Here’s the latest installment of Fateful Magic. If you missed the beginning, you can read it here.
It’s fun looking for images to go with the chapters. At first, I was going to include one of Tiff, but then I decided, no. It’s got to be Vadim Dragovich (pronounced vah-DEEM), the Dragon of Russia and the antagonist (sort of) of the story. I rarely find images that fit my people exactly, but this one isn’t too far off.
Emilia walks along the beach swinging a driftwood stick. Her skirts are hiked up, baring her legs to the calves. The wind teases tendrils of hair around her neck and face. The waves roll in and out, darkening the sand, pushing and pulling seaweed and scallops of foam. The wet sand is firm and cool beneath her bare feet, the dry soft and warm.

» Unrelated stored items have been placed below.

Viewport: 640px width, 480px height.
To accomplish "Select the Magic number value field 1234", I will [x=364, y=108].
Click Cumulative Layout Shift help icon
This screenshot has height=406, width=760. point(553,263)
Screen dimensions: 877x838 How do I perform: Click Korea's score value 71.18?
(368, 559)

A shadow sweeps over the beach, snuffs the glitter of the sun on water. Heat beats against her back. She looks up and the dragon is there, his toothy mouth stretched in a grin, his claws reaching for her.

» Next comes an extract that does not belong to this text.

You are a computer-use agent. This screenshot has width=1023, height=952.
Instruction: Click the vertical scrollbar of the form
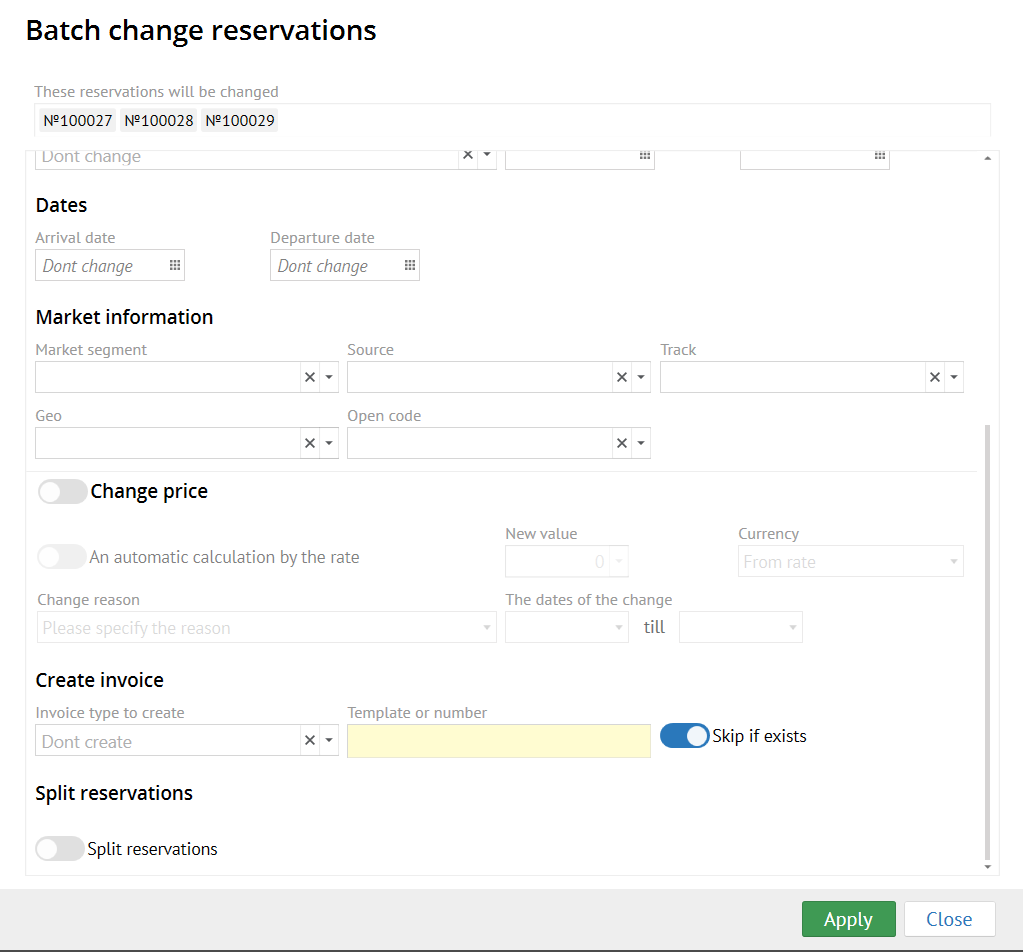988,640
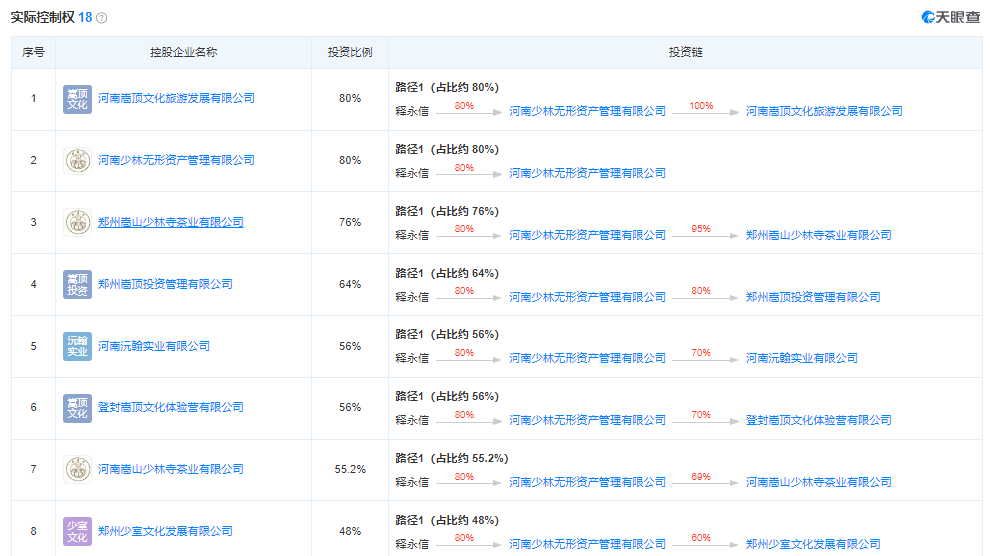Open 郑州嵩顶投资管理有限公司 in the company name column

coord(165,284)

Em-i-li-a. He sing-songs her name. I’ve waited a long time for you.
She flings the stick at him. His breath burns it to ash before it can fall. She works her one trick, the only advantage she has beyond her gift. She will make herself disappear into the beach around her.
Instead, it’s the beach that disappears.
Rich carpet replaces the sand. Walls and coffered ceiling take the place of cliffs and sky. The smell of jasmine supplants the tang of salt and seaweed.
She turns, turns again. A wall of windows looks out onto an evening garden. Two chairs flank a cherry wood table. An abstract painting in sunset colors hangs on one wall. It’s the house, the same house she’s dreamt of before. The one she can’t escape.
This is the dragon’s lair. How can she not have realized it? She doesn’t see him, but she can feel his heat, hear his breaths as slow and powerful as the waves. His heart beats within the walls, a deep thrum beneath her feet.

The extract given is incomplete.